PROBLEM TO SOLVE
Quote, word for word, only the lines running from the line with "Task: Open the Others chat bubble icon" through the end of the listing. Leave out the pictures.

AVAILABLE RECORDS

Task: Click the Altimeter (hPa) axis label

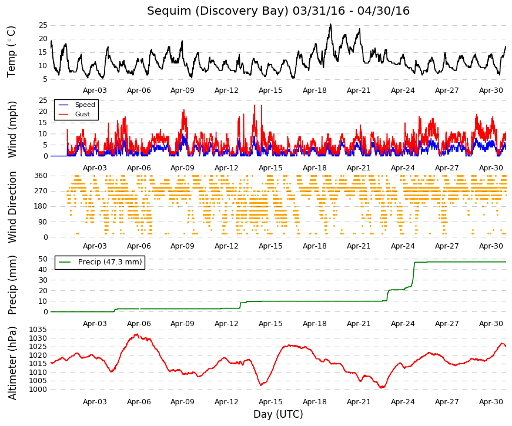Action: pos(12,363)
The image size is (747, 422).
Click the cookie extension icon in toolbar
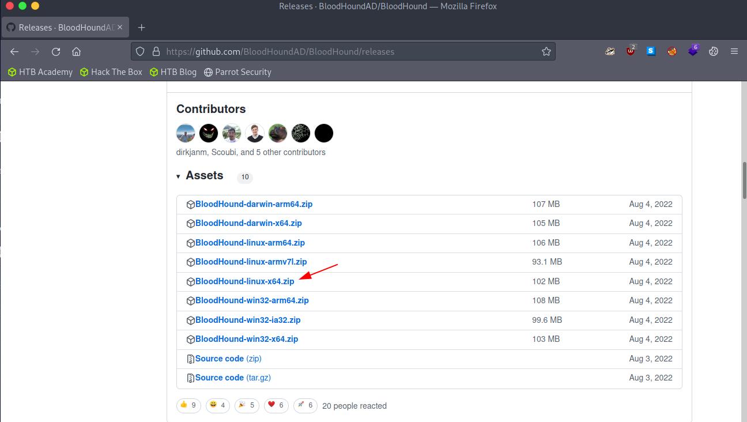[714, 51]
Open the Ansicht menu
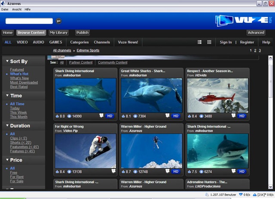This screenshot has width=275, height=199. pyautogui.click(x=17, y=9)
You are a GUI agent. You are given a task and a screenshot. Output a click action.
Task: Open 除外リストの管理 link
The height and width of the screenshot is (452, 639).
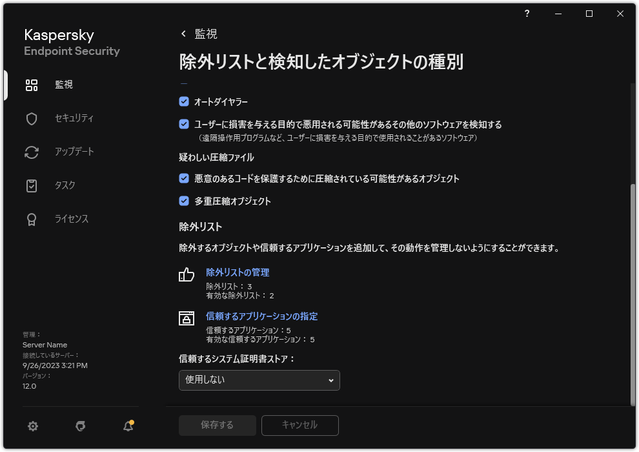tap(236, 272)
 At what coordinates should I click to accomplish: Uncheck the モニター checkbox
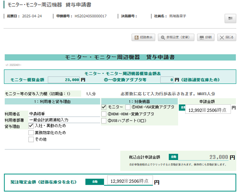click(x=104, y=107)
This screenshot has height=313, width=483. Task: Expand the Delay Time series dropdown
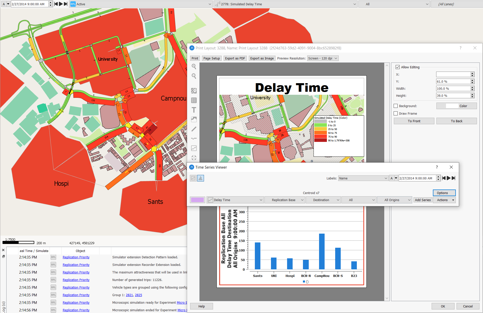click(261, 200)
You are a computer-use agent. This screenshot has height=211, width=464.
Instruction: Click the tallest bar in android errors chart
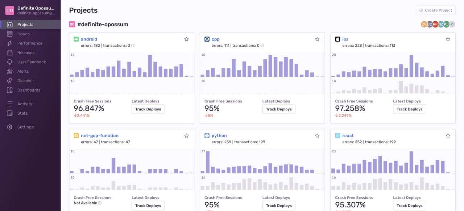(x=150, y=66)
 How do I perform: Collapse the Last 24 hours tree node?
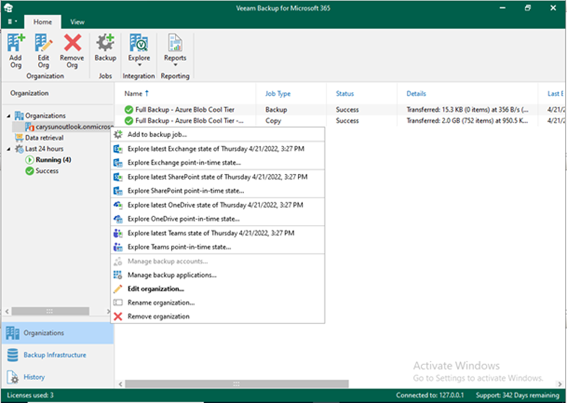8,149
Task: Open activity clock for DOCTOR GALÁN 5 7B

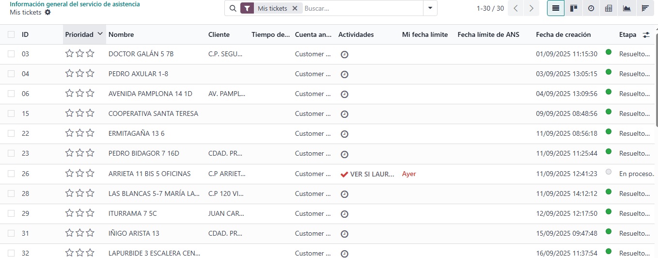Action: [345, 54]
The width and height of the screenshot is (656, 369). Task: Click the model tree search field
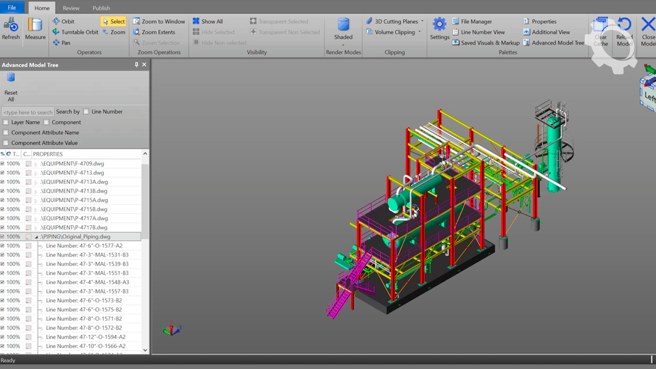click(x=28, y=112)

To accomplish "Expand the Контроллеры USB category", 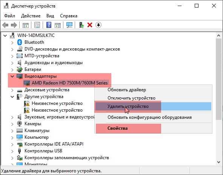I will 12,151.
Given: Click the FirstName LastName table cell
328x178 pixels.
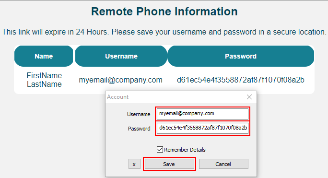Looking at the screenshot, I should (x=44, y=80).
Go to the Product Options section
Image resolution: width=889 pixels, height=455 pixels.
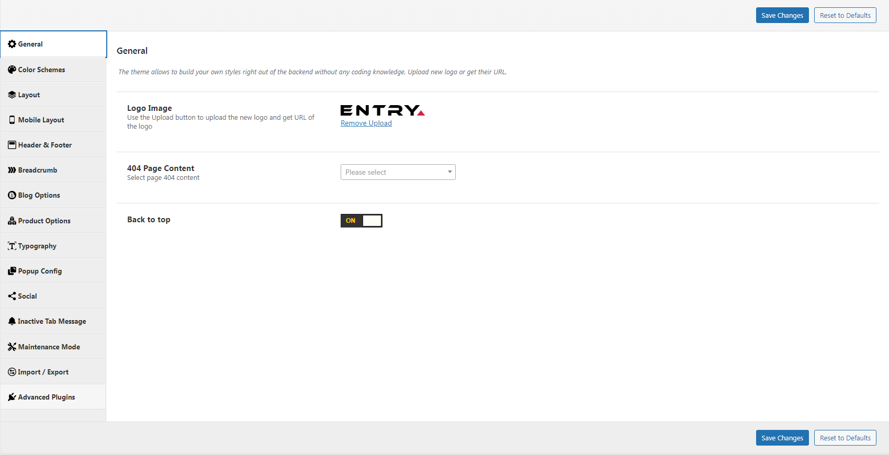(44, 221)
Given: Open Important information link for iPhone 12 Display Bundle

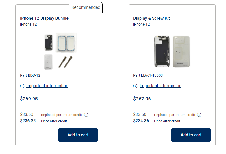Looking at the screenshot, I should 47,86.
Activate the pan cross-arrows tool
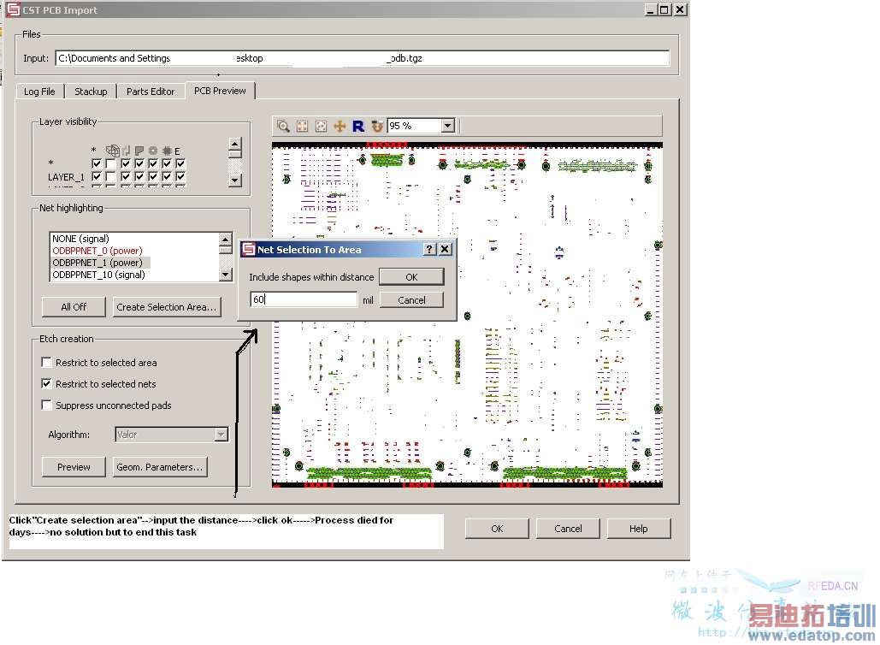880x645 pixels. (340, 127)
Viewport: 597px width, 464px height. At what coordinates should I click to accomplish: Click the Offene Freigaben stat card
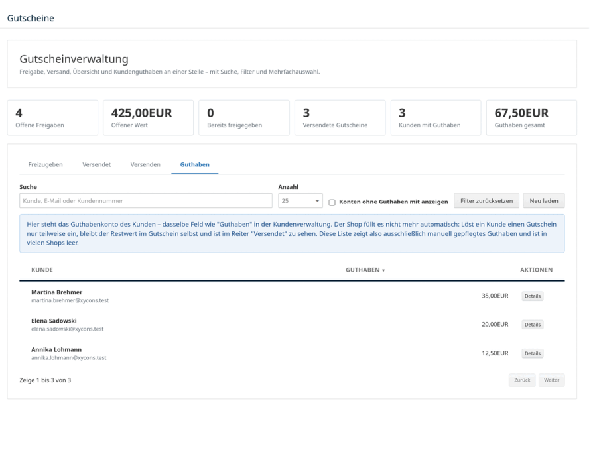pyautogui.click(x=52, y=118)
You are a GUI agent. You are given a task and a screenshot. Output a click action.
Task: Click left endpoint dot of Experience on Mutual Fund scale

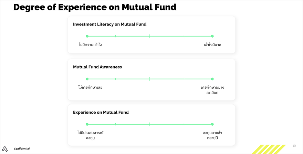click(87, 124)
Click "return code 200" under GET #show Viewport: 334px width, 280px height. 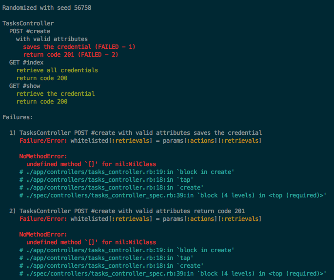pyautogui.click(x=42, y=102)
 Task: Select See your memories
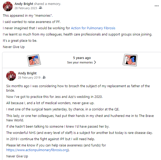tap(80, 63)
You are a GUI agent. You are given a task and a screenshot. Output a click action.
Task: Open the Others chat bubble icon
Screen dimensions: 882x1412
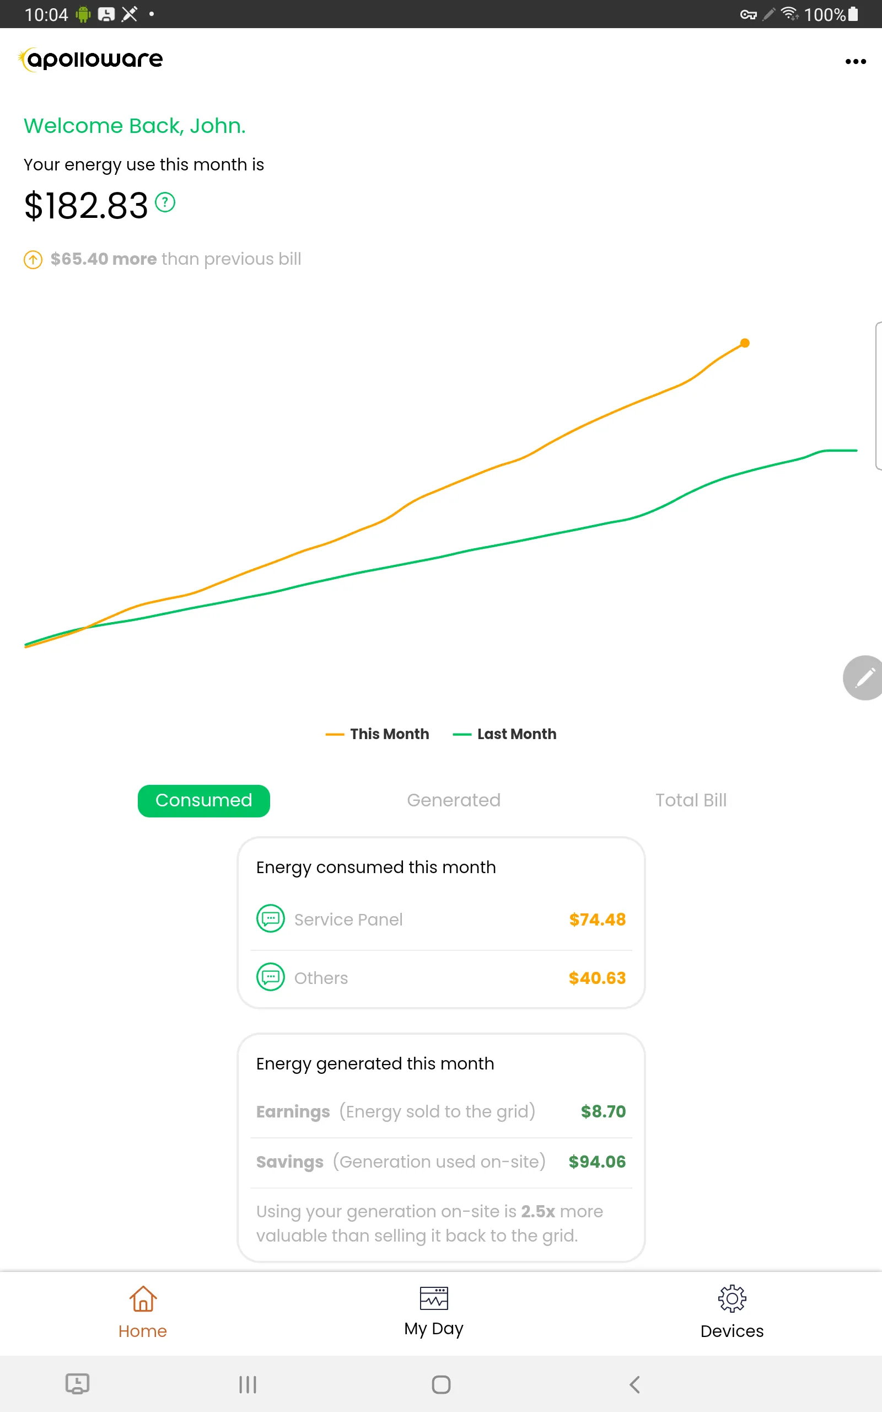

REPLY
Task: Open the Others chat bubble icon
Screen dimensions: 882x1412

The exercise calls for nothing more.